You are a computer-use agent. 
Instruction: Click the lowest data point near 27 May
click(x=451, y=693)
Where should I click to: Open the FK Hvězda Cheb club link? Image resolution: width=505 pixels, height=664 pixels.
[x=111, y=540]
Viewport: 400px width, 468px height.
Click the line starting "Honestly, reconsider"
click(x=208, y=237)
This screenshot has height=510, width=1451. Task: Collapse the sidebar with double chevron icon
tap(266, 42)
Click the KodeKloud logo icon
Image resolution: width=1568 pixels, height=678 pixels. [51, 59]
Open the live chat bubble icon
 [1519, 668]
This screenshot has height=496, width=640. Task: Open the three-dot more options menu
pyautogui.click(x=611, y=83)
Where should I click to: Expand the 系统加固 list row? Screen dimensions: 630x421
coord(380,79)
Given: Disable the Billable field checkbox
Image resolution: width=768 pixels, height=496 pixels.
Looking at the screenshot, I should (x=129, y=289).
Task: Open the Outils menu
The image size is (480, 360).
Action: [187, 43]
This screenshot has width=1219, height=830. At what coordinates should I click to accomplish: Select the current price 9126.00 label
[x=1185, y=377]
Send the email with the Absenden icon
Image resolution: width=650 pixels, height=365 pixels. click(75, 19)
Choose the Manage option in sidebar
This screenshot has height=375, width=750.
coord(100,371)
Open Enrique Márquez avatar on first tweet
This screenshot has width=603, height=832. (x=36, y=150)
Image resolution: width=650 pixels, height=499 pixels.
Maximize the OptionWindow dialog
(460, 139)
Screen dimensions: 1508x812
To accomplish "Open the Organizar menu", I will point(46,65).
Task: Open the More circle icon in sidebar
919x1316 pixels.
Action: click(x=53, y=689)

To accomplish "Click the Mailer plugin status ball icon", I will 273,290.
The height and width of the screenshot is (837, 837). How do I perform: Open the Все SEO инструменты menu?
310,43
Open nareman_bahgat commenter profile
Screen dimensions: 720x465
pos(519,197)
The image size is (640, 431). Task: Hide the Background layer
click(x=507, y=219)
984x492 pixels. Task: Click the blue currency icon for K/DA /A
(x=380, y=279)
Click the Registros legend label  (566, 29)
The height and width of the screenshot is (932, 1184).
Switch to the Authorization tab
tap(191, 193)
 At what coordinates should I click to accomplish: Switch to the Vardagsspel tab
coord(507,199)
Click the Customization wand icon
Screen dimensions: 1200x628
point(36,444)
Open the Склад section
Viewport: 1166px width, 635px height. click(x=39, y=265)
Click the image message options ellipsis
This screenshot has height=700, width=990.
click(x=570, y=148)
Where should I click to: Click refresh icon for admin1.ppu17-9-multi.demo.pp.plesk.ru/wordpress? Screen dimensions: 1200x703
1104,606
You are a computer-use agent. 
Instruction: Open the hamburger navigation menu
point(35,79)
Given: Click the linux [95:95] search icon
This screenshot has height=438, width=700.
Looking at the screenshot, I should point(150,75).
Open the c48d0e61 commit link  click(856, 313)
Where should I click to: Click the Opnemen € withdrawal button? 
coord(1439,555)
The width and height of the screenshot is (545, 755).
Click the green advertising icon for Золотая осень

● ● ● ● ● ● ●

Search the data above for the word "will" and report how many lines contain it, with nothing further.

[Response to the task] 2